THE SOUTHWEST & CALIFORNIA

It's been hot lately. Damned hot. Phoenix, Ariz., Palm Springs, Calif., and other Western torrid zones posted temperatures of more than 100 degrees every day during the first two weeks of August. Death Valley's high exceeded 115 degrees on 14 out of those 14 days, and on one occasion reached 126 degrees. And Phoenix's low never dropped below 90 for seven days straight. It's enough to make you want to go jump in a river or a lake. If you can find one, of course, and it isn't teeming with leeches. 'Bloodsuckers prey on foothill swimmers,' was the recent headline in the Calaveras (Calif.) Enterprise, disappointing Twilight fans, once they realized no actual hot vampires were involved. Apparently, folks cooling off in a local reservoir discovered leeches attached to various parts of their bodies. Despite health officials' assurances that the slimy things are harmless, the horrified swimmers vowed never to jump in that lake again.

THE WEST

With all this talk about anthrax, cows, leeches, algorithmic shooters and prairie dogs, one could be forgiven for thinking conspiracy is afoot. Throw in the extraordinary number of recent wildfires, and it's pretty clear what's going on: Russian terrorists, aided by elements within the U.S. military, have invaded the West and are burning it down, for motives way too complex to explain. That's the thrust of a recent piece at beforeitsnews.com and an email sent to Heard Around the West from someone called 'patriotnews.' The evidence includes alleged sightings of Russians loitering at isolated shooting ranges and popular tourist sites, plus the existence of 'an advanced accelerant' that is 'almost nuclear in its ability to spread fire.' Given this summer's conflagrations, we're not surprised: All this record-breaking heat, near-record drought and a century of fire suppression can lead to almost nuclear-impact fires.
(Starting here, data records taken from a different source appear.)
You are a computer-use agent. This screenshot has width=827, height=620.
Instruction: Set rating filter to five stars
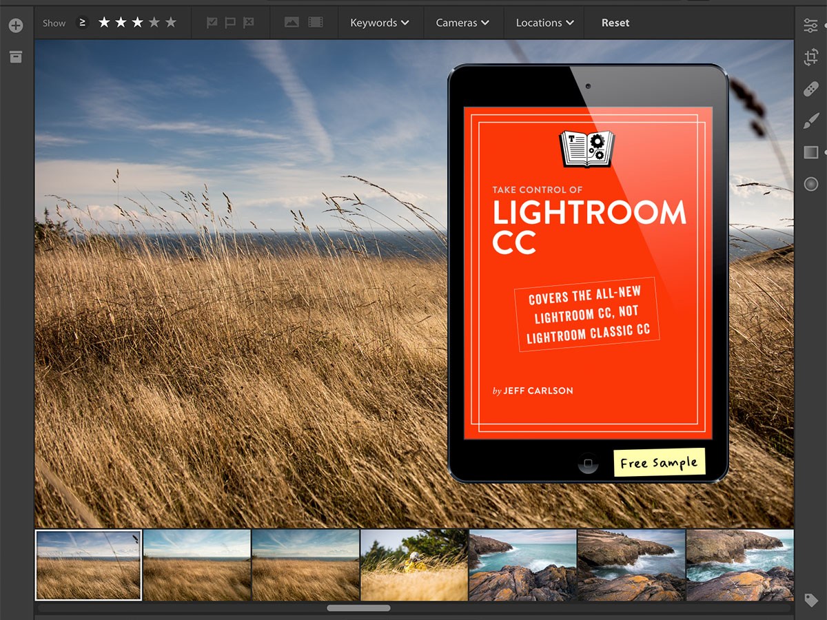tap(171, 23)
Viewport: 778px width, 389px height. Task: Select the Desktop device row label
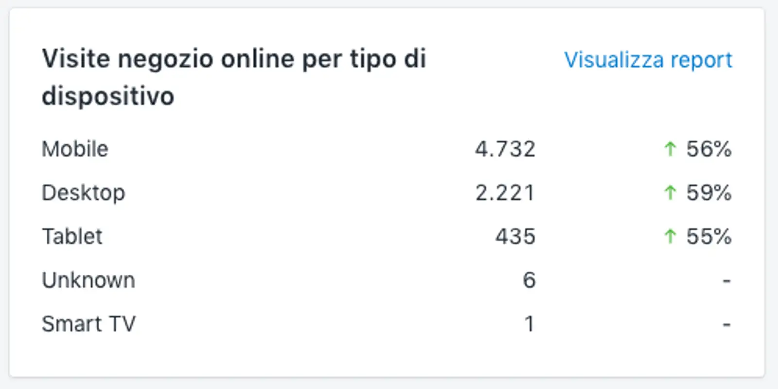(x=83, y=193)
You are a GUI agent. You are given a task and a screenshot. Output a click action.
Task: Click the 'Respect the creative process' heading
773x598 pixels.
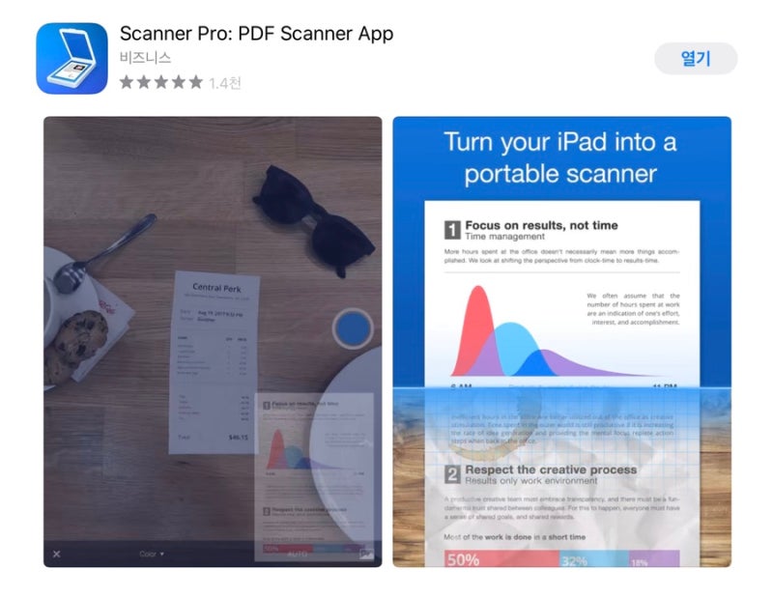pyautogui.click(x=551, y=470)
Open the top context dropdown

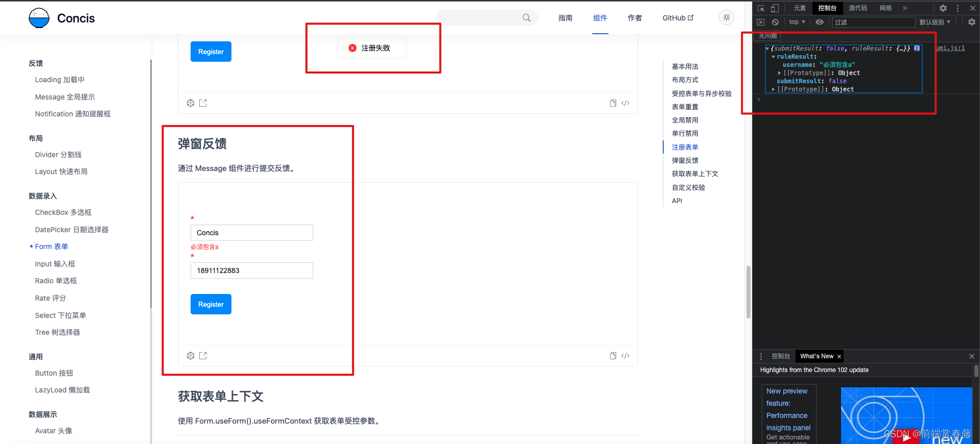coord(797,22)
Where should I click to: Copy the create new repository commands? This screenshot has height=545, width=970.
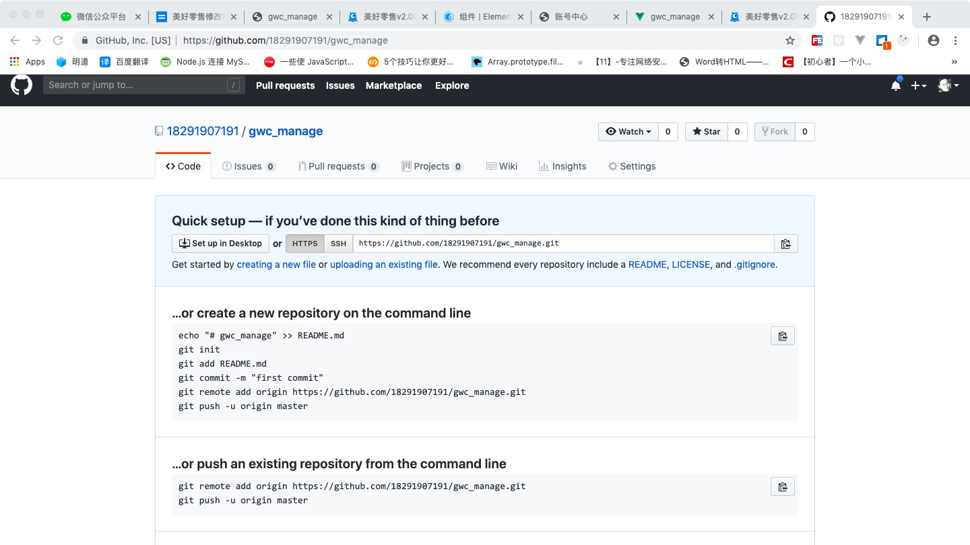783,336
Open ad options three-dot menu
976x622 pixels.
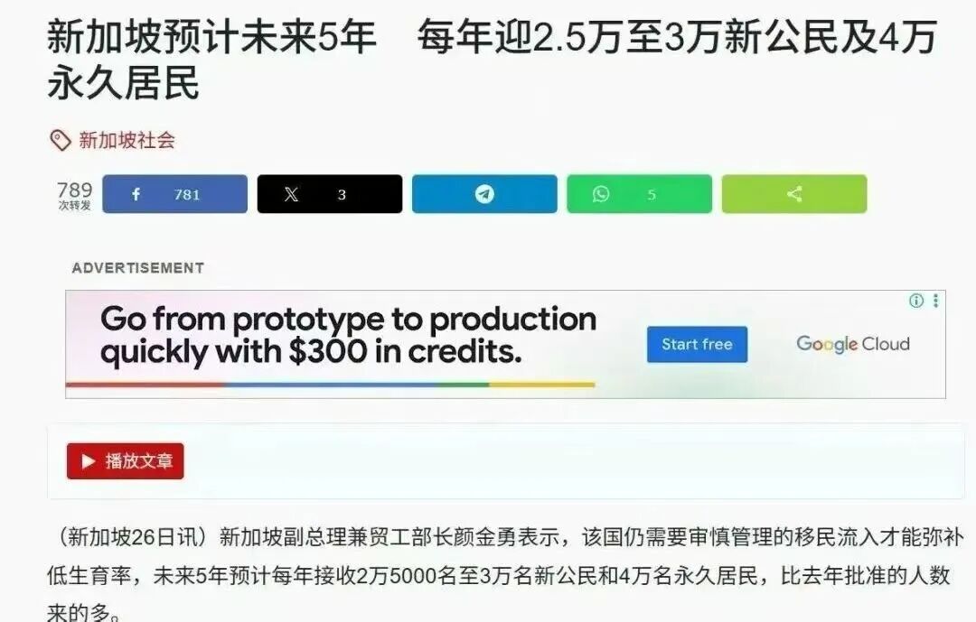935,301
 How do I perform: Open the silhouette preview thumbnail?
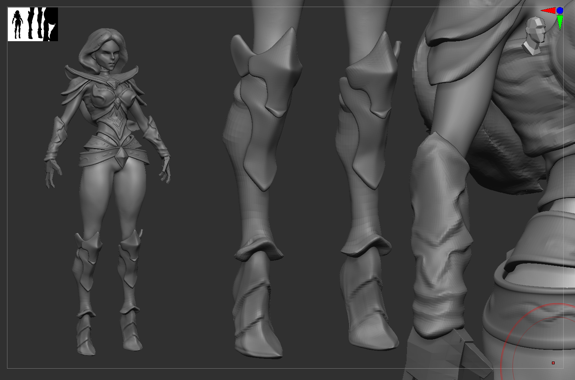pyautogui.click(x=33, y=24)
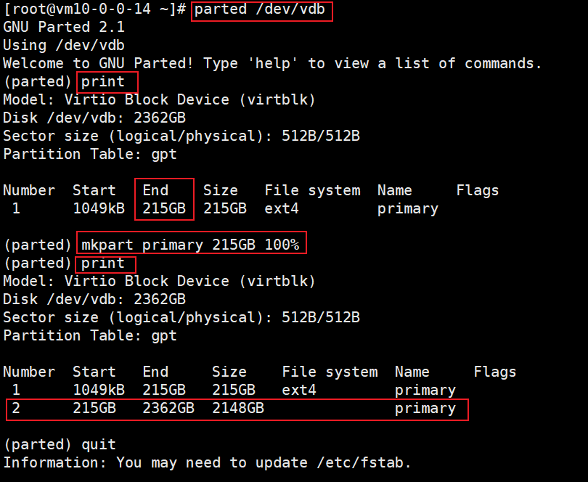Screen dimensions: 588x482
Task: Click the first 'Partition Table: gpt' line
Action: [90, 155]
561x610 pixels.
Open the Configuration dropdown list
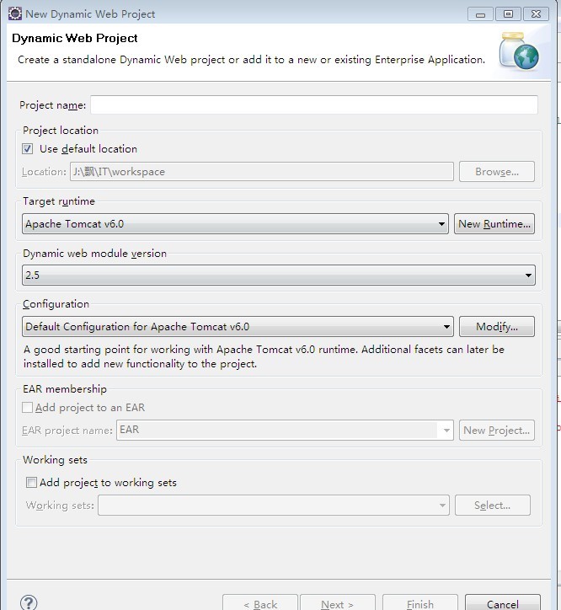coord(447,327)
Strangely enough, no one has mentioned the Eagle Mountain fire in Utah, which charred part of a mock Afghan town on a military range while sparing real 'American' houses. Suspicious, indeed!

From our friends

HCN in the outhouses of the West

From my Alaska trip: I flew into a small town that is not reachable by road, then hopped on a motorboat and drove across lakes and rivers for 2.5 hours to reach the scientists' camp way out in the boondocks -- out there they have a few rough cabins and a generator that makes electricity only in the evening and two outhouses -- and lo and behold, for reading material in the outhouses they have issues of the Economist magazines and HCN -- amazing to discover HCN readers way out there!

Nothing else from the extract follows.